Daredevil and Jessica Jones are wrapped up in their fictional version of Hell’s Kitchen, but the Harlem of Luke Cage is a very different place. Maybe it’s the fact that most of the action takes place in the daytime and there’s not a costume within 50 blocks of this show, or maybe it’s the funky soundtrack, but there’s a distinct throwback feel that creeps in from time to time, like it could be airing on ABC on Thursday nights in 1975. You half expect Barney Miller to turn up in one of the police HQ scenes.
While the show picks up after the events of Jessica Jones season one, you don’t need any prior knowledge to enjoy Luke Cage, although there are some oblique references to the character’s recent past. In fact, like most Marvel Netflix offerings, you don’t need to know a hell of a lot about the ever-expanding Marvel Universe to enjoy this, and if you do, it’s there if you want it (and for Luke Cage comics fans, there’s plenty to love and look out for, but this is a spoiler free review!).

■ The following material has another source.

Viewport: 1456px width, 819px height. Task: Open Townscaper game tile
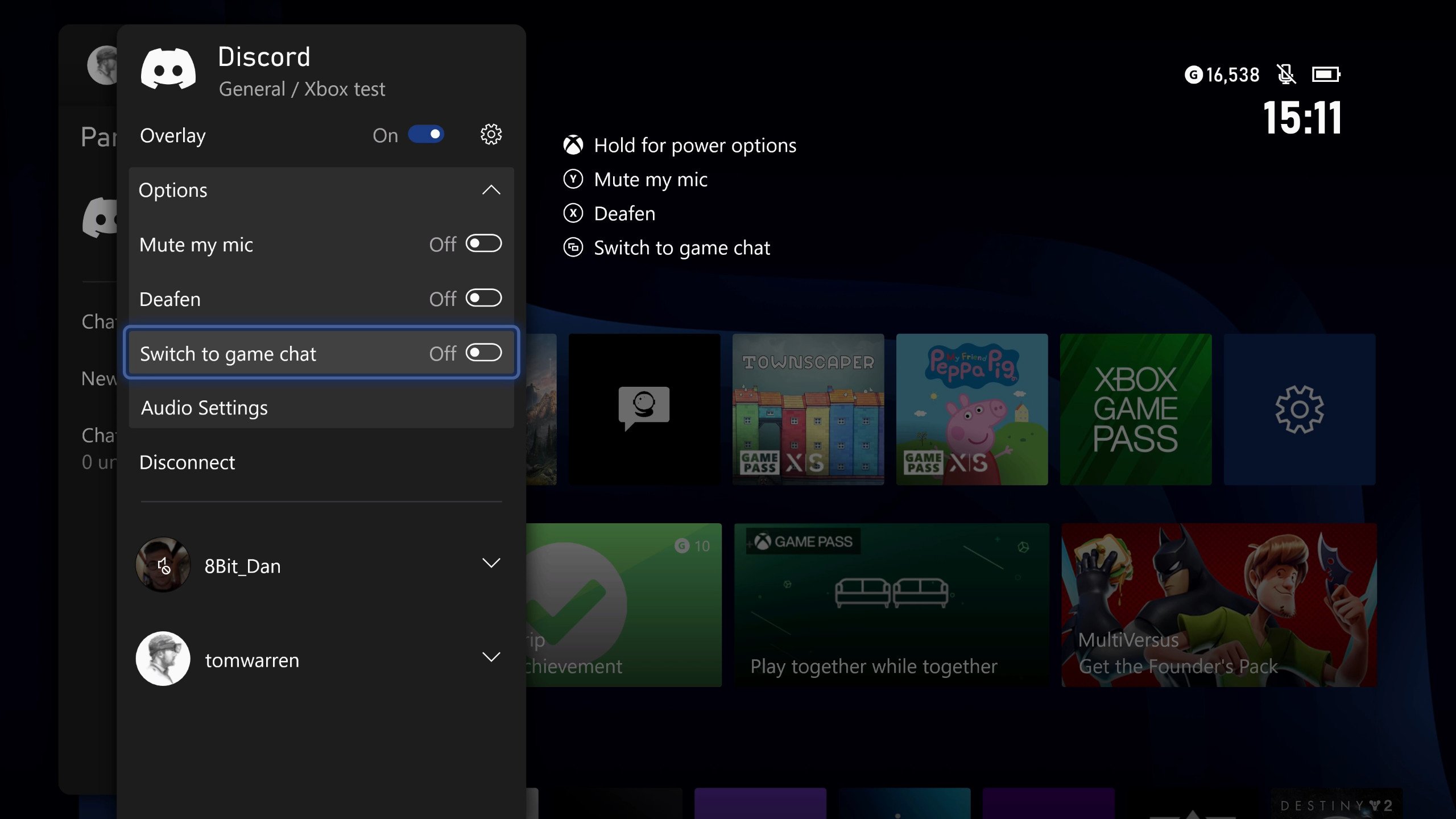coord(808,408)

The show hits the usual Marvel Netflix problems, though. There are some archetypes that get leaned on a little too heavily and characters have a tendency to monologue, sometimes aggressively. That’s never more apparent than in an episode devoted to Luke’s origin story, which grinds everything to a halt under the weight of seemingly endless exposition and characters who all should know better. It’s pretty dire stuff.
While these seven episodes didn’t quite have the same effect on me as the early looks at Daredevil and Jessica Jones, the quality and commitment to characterization and story on display in Luke Cage still feels miles ahead of some of their other efforts. These Netflix shows are consistently where Marvel’s most adventurous, boundary-pushing work is getting done, and Luke Cage is no exception. A hoodie-clad Luke Cage shrugging off a hail of bullets like a scene out of Bill O’Reilly’s nightmares is a powerful image that will piss off all the right people, and perhaps the most overt political statement Marvel Studios has yet attempted.

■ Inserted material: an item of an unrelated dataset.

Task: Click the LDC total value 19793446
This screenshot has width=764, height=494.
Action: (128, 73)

For as edgy as Luke Cage might be, its title character is anything but. At one point, a character jokingly refers to Luke as “Harlem’s Captain America,” and that’s right in more ways than one. Mr. Cage isn’t just someone you want on your side in a fight, he’s someone you’d trust with the spare keys to your house or to talk some sense into your kid. Like they did with Cap, Marvel effectively shoots holes in the idea that someone who tells the truth, stands up to bullies, and doesn’t kill is less compelling than the alternative. Even when he’s sweeping floors, Luke Cage is just a guy trying to do the right thing, and perhaps the central message of this show is that you don’t need powers for that.
Luke Cage arrives on Netflix on September 30th.